The ALMs, margins have to be looked at with the asset and liability in tandem. The money market’s funding is a minority, it is a 3,000-4,000 crore matter on a one lakh crore balance sheet. That is not a game changer at all. Q: Which brings us to the bigger worry that the markets were going through yesterday not just what will happen to individual banks but the fact that rates will harden in the system and a lot of banks stopped short of telling us that yesterday but you are confirming that rates are indeed going to harden because of the moves which happened?
A: The money market rates have gone up. I will also say that the reaction on yesterday is not where we can say all the dust is settled. There are distortions in the money markets at this point in time.
It is also evident from RBI action this morning where there is a repo window being opened for mutual funds.

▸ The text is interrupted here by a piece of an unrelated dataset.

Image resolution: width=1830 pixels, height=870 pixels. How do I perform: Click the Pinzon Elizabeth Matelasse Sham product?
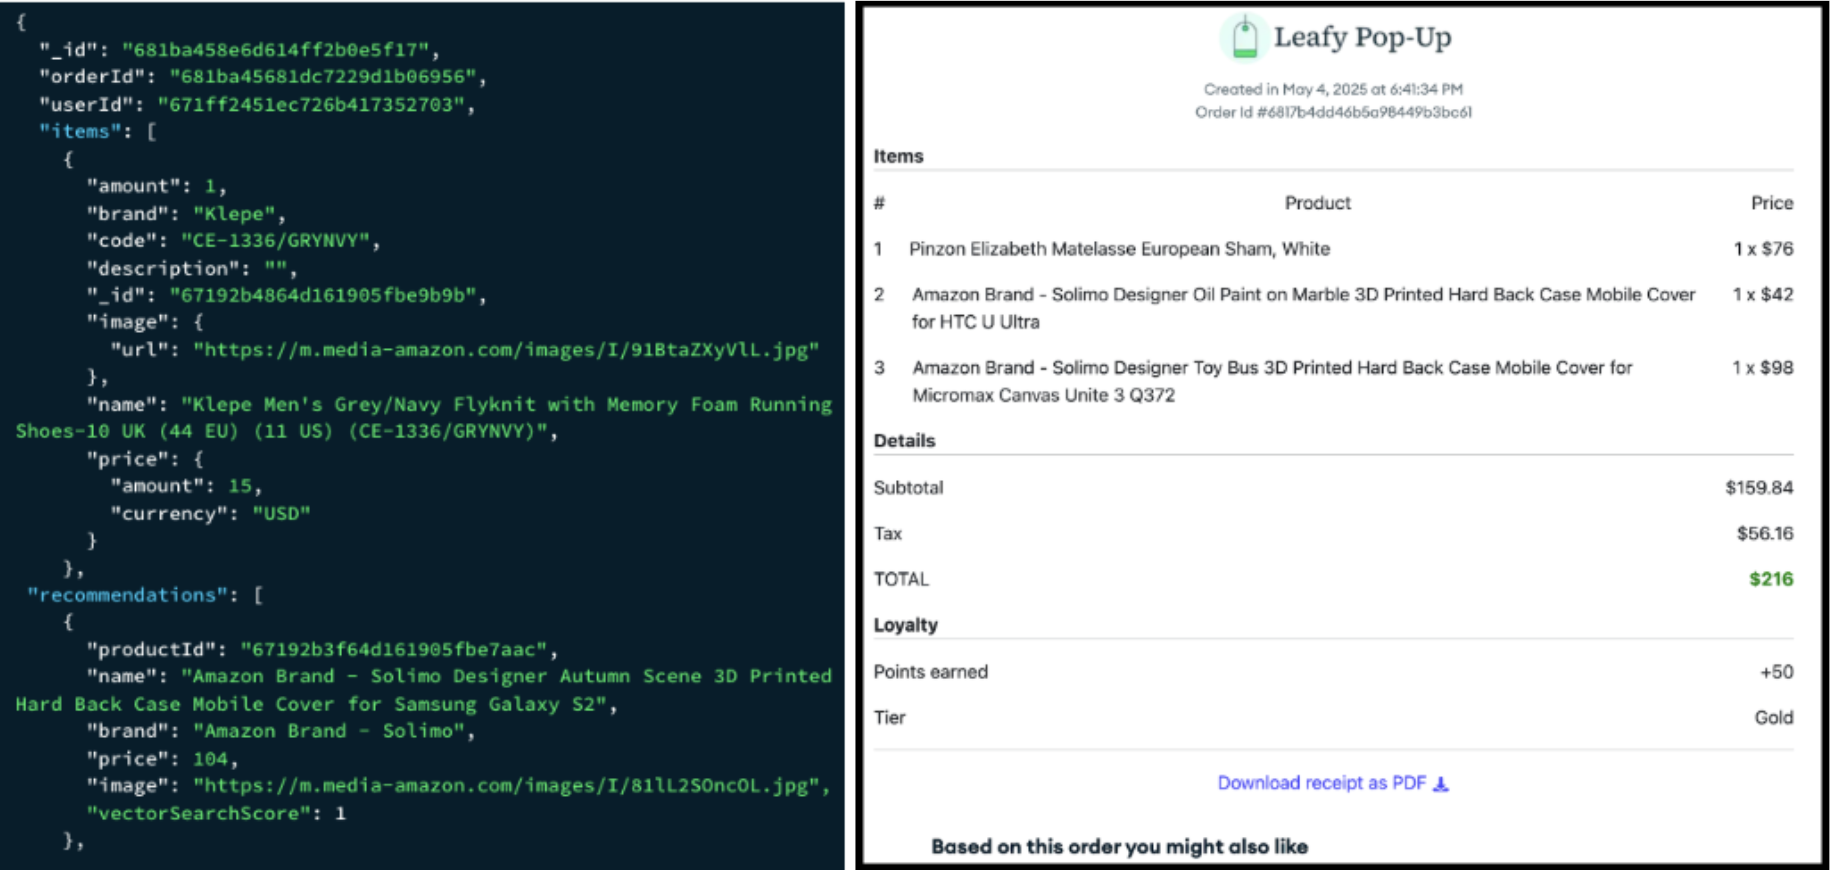pyautogui.click(x=1119, y=249)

So, it is too early to even begin to conclude on whether rates will harden and rates have already hardened. If one looks at fixed income, government bond yields, corporate bond yields, commercial papers, certificate of deposits, all of them have already hardened.
The conclusion we need to make not today but over the next three-four weeks including an opportunity for RBI to communicate on their monetary policy, is towards the end of the month of July. It is only after that that we can conclude whether there is permanence to this step of RBI or whether it is a transient step like they took in the past couple of times.
If this is permanent, it will have to have an impact on cost structures, on lending yields, on all asset prices in effect. Hiking rates has been well within their scope day before yesterday. But they have chosen a structured way to approach this, which is a more directed attack on the speculators on the currency. RBI wants to make the cost of speculating higher than they have been in the past. So, it is a matter of following this waiting through this market to see how the yields are reacting, how the money markets are stabilising and they will stabilise. I do not think it is not even in RBI’s interest for money markets to remain distorted. Q: What kind of impact you expect to see on fixed deposit rates over the course of the next few months, I am just trying to understand how this particular investment works versus something even like a fixed income fund, how much higher do you think FD rates are headed in the next couple of months?
A: The main question is whether this step by RBI is transient pr persistent. If this step is transient, short-term FD rates will harden. So we, can expect a 50-75 bps hardening in the short-term, which is up to three months maybe little bit dragging six months into the picture as far as FD rates are concerned.
If we assume that the step is persisting, if this is going to be a long drawn process and is effectively a rate hike, then the stretch of tenure will increase as far as the rate impact is concerned. Whether this is a short end of the yield curve, whether it is the mid-end of the yield curve, whether it is transient or permanent, the impact is going to be in the range of 50 bps.
The RBI has now created a new rate, which is 10.25 but 10.25 is not a relevant rate. The relevant rate will be the weighted average rate between 7.25 and 10.25. That is where repo will transact over the next three-four weeks. Now, banks do have a choice. On a good day like yesterday, they took more in repo because they could increase their reserves coverage but that they will compensate over the next ten days or so in the reporting fortnight. So, there is not a funding deficit that we are calculating which will even hit this 75,000 limit on an average over the next month or so.